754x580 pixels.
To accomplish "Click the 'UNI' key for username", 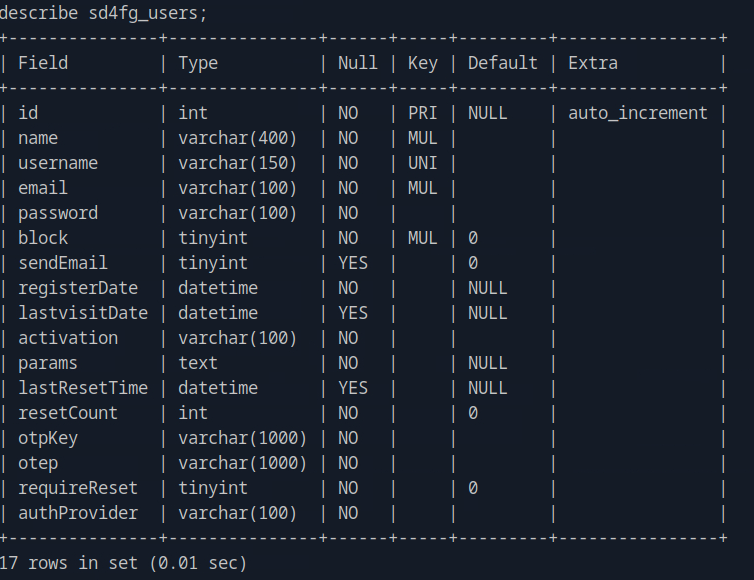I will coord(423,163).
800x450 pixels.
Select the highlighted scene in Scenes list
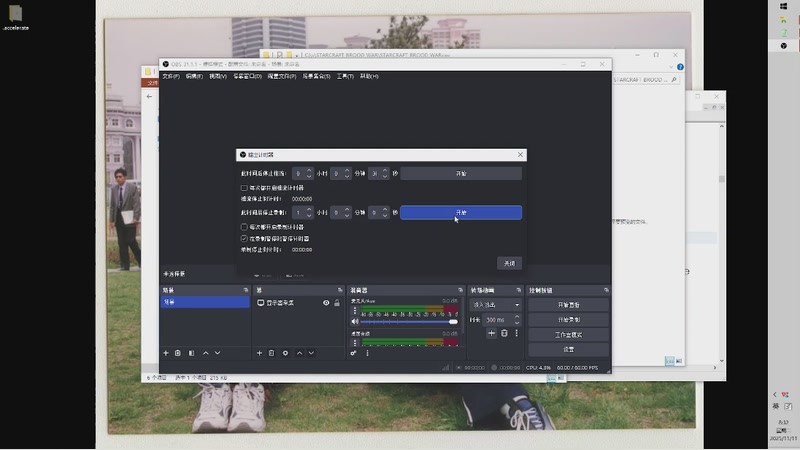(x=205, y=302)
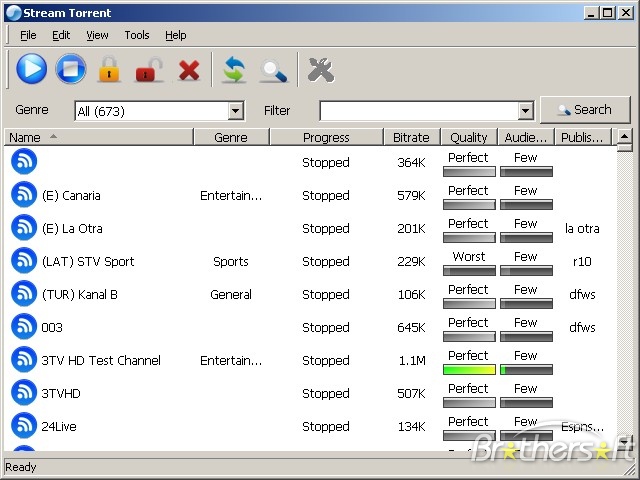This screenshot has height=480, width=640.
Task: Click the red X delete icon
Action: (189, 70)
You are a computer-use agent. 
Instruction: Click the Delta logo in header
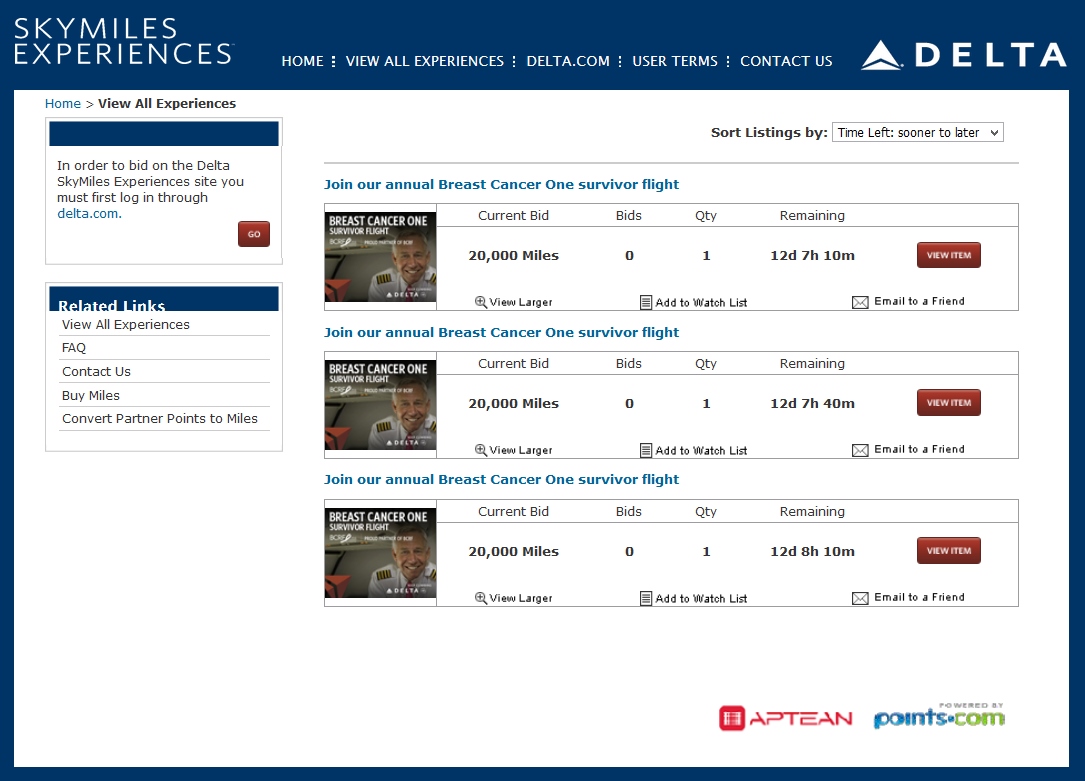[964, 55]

---

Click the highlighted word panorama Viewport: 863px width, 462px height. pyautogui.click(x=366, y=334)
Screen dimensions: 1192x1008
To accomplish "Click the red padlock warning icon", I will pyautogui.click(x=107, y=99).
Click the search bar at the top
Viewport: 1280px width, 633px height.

*What to do*
Using the listing, copy every line where the word "pyautogui" shows up.

*Exercise result*
Click the highlighted word panorama Viewport: 863px width, 462px height. pyautogui.click(x=366, y=334)
To accomplish "Click the red padlock warning icon", I will pyautogui.click(x=107, y=99).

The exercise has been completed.